Most men walk around with trust issues, as if nothing is wrong. They don’t trust other men, don’t open up, and assume that every guy is out to backstab them the second they turn their back. And if you’ve been burned before, it leaves you on high alert and protective. But if you want real brotherhood, real loyalty, and a circle of men you can count on, you need to change your mindset.
Trust isn’t something you hope for; it’s something you build, test, and prove.

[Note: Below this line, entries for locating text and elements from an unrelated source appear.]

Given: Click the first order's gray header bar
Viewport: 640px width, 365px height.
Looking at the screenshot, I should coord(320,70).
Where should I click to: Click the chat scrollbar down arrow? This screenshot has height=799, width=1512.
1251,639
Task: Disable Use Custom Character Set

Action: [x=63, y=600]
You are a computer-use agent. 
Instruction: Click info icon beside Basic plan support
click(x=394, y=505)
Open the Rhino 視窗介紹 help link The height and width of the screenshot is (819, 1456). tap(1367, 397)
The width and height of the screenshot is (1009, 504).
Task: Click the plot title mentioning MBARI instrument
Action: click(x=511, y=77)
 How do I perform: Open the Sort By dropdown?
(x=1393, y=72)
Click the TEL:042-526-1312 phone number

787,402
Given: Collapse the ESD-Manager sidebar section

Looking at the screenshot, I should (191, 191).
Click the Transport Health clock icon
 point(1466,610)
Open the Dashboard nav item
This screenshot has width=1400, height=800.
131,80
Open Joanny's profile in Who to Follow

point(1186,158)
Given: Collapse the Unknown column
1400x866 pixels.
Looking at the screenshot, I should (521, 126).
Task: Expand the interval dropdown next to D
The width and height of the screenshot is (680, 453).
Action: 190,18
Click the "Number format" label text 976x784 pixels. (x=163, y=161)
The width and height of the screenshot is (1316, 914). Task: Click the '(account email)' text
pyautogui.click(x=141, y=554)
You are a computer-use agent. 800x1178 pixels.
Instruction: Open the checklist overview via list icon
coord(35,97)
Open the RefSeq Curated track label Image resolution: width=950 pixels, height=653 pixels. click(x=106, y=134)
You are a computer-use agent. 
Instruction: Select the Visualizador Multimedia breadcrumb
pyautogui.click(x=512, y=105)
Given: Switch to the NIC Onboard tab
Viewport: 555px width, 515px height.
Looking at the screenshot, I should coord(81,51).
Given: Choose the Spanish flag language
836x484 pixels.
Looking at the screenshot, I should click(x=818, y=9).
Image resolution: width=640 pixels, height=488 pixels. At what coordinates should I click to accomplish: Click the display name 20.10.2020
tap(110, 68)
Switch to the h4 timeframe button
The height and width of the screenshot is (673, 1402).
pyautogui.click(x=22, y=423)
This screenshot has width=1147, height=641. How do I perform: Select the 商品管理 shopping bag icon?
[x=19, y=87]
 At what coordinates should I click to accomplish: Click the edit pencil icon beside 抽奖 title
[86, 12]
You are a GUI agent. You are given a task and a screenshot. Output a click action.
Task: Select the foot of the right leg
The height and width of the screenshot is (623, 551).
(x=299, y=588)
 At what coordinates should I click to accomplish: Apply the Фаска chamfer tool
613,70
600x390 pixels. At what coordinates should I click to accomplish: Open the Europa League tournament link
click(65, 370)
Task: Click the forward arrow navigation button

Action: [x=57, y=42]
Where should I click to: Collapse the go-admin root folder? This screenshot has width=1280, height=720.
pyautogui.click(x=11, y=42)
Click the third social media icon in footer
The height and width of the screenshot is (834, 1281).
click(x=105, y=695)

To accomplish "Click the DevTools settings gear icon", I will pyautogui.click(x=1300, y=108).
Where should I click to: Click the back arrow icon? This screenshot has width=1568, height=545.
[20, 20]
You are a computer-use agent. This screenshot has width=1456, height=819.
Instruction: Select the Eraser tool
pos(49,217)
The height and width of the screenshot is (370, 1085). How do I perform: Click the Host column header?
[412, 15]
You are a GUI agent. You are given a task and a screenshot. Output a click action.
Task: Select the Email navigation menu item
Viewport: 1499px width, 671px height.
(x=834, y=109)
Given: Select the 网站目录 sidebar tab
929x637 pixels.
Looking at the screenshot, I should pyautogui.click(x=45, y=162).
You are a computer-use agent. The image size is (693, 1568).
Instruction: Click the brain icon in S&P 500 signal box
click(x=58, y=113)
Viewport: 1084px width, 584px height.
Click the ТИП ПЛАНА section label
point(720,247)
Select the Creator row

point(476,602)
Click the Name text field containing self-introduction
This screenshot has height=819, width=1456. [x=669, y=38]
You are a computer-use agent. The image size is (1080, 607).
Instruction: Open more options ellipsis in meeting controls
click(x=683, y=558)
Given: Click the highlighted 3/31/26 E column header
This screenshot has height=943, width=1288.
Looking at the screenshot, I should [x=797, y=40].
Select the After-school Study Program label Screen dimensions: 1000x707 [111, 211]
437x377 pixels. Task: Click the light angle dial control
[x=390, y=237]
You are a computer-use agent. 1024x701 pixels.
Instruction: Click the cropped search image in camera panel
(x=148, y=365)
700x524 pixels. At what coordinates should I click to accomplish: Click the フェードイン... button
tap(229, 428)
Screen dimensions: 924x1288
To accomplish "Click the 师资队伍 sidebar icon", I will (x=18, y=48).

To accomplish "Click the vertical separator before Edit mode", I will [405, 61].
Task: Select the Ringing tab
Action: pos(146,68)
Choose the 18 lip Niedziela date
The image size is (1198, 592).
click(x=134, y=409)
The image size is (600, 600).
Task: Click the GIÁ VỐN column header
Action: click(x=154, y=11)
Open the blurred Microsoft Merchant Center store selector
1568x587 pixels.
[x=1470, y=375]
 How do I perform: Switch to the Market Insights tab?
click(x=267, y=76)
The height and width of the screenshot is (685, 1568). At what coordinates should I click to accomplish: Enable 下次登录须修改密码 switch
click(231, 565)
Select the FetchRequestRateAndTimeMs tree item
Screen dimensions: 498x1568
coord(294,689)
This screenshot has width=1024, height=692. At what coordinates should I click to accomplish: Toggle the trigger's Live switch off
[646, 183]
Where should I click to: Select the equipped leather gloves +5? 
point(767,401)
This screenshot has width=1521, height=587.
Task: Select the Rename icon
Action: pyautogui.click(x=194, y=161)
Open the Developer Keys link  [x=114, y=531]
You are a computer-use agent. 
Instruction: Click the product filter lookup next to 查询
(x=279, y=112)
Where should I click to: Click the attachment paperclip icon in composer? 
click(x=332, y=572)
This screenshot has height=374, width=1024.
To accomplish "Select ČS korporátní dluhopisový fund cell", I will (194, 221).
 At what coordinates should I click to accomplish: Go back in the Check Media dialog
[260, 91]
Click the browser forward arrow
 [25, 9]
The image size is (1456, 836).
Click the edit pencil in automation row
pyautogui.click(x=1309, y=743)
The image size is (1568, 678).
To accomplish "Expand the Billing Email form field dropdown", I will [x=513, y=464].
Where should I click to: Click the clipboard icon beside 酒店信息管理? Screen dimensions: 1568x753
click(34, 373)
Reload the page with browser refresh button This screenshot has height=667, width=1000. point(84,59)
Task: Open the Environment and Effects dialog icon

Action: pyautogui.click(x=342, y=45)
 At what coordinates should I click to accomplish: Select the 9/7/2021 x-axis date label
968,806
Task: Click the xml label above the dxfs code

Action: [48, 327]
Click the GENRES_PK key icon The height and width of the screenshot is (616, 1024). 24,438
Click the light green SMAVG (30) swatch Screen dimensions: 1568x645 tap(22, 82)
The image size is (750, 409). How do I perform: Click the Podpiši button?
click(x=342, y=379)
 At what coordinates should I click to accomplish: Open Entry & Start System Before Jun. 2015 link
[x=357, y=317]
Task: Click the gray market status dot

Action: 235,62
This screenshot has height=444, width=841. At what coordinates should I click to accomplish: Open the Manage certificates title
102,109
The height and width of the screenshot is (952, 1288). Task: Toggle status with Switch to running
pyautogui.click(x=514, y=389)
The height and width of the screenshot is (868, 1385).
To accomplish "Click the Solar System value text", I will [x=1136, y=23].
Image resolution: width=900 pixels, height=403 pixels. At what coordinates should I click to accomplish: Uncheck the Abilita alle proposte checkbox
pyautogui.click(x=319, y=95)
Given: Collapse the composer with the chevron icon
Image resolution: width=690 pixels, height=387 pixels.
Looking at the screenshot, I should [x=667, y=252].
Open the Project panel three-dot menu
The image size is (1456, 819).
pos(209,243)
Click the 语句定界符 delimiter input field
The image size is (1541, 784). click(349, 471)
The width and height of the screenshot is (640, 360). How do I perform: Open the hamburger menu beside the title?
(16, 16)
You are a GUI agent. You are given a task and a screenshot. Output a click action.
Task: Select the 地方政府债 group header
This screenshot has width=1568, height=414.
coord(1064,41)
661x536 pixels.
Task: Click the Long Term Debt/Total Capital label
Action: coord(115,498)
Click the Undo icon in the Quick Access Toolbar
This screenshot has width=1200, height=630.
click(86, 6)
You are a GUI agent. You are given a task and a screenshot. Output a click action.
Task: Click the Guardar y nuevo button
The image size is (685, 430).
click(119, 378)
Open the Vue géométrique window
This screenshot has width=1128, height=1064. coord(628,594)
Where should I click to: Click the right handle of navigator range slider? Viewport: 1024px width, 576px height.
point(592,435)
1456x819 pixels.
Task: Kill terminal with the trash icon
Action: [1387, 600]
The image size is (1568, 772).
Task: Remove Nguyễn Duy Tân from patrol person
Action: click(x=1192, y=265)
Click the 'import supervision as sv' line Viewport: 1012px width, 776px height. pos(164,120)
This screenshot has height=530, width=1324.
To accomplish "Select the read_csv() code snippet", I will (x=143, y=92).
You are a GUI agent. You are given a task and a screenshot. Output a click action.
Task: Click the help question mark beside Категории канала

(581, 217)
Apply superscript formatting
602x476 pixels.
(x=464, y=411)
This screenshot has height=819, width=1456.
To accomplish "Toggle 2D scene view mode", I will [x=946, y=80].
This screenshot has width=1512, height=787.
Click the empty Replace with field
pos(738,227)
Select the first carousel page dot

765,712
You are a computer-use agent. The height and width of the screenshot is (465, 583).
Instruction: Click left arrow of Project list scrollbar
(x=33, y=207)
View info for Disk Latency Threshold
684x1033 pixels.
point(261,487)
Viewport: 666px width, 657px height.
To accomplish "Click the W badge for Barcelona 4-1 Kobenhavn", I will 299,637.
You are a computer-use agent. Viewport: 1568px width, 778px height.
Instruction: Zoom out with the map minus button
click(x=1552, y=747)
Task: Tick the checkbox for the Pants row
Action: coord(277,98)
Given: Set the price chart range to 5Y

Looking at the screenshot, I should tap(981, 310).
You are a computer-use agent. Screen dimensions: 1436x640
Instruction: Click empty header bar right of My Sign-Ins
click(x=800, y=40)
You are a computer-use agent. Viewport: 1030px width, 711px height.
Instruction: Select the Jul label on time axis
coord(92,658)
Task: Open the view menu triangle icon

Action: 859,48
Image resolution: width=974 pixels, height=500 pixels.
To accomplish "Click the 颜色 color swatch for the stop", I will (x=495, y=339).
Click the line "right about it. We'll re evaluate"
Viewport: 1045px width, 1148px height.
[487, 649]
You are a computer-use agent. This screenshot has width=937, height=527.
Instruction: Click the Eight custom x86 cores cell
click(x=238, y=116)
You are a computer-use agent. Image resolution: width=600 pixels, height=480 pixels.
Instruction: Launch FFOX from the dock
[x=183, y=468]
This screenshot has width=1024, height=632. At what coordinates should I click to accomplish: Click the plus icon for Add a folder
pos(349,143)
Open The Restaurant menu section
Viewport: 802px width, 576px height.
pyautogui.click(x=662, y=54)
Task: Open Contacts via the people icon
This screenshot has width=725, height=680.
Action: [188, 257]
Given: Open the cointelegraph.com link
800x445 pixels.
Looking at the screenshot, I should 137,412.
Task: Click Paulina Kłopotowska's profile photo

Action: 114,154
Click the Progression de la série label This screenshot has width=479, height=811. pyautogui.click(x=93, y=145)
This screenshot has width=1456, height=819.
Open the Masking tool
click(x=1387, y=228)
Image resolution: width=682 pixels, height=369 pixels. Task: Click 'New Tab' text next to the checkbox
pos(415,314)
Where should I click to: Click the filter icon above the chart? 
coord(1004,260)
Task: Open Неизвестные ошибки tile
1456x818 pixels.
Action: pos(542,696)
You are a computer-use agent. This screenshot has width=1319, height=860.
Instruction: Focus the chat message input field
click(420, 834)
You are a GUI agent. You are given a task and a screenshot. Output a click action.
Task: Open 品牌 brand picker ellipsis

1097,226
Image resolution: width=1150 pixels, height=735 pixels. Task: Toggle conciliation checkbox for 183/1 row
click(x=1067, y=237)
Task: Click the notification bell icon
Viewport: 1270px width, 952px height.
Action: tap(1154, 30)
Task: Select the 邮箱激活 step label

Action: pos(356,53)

This week, Zac Small and I collaborated as we do each week and wrote a post on the importance of Trust as a parent. Check it out here:
Stop Trusting Too Fast, But Don’t Shut Everyone Out
Trust isn’t about blind faith; it’s about evidence. Too many guys either trust too easily and get betrayed, or they trust no one and isolate themselves. What is the right move? Vet people, put other men to the test. Watch how they handle stress, how they talk about others, and whether they follow through on their word.
Give trust where it’s earned. Not before, not out of desperation, and not because someone says the right things. Action over words!
Be Consistent And Demand The Same
Trust isn’t about big, dramatic gestures. It’s built in the small, everyday things. If you say you’ll be somewhere, be there. If you make a promise, keep it. If you expect loyalty, give it. If another man isn’t consistent and doesn’t honor your code, cut him loose.
You can’t trust a fake. You can’t trust a liar. You can’t trust a guy who’s different depending on who he’s around. If he’s inconsistent, he’s unreliable and if he talks shit about others in your company you better belive he talks that way about you.
Risk Is Necessary, But It Should Be Calculated
Men with trust issues want guarantees before opening up, but that’s not how it works. Trust always carries some risk, but you control how much. Start small, share something minor, and let your guard down. See if it stays private. Give a little responsibility. Watch how he handles it.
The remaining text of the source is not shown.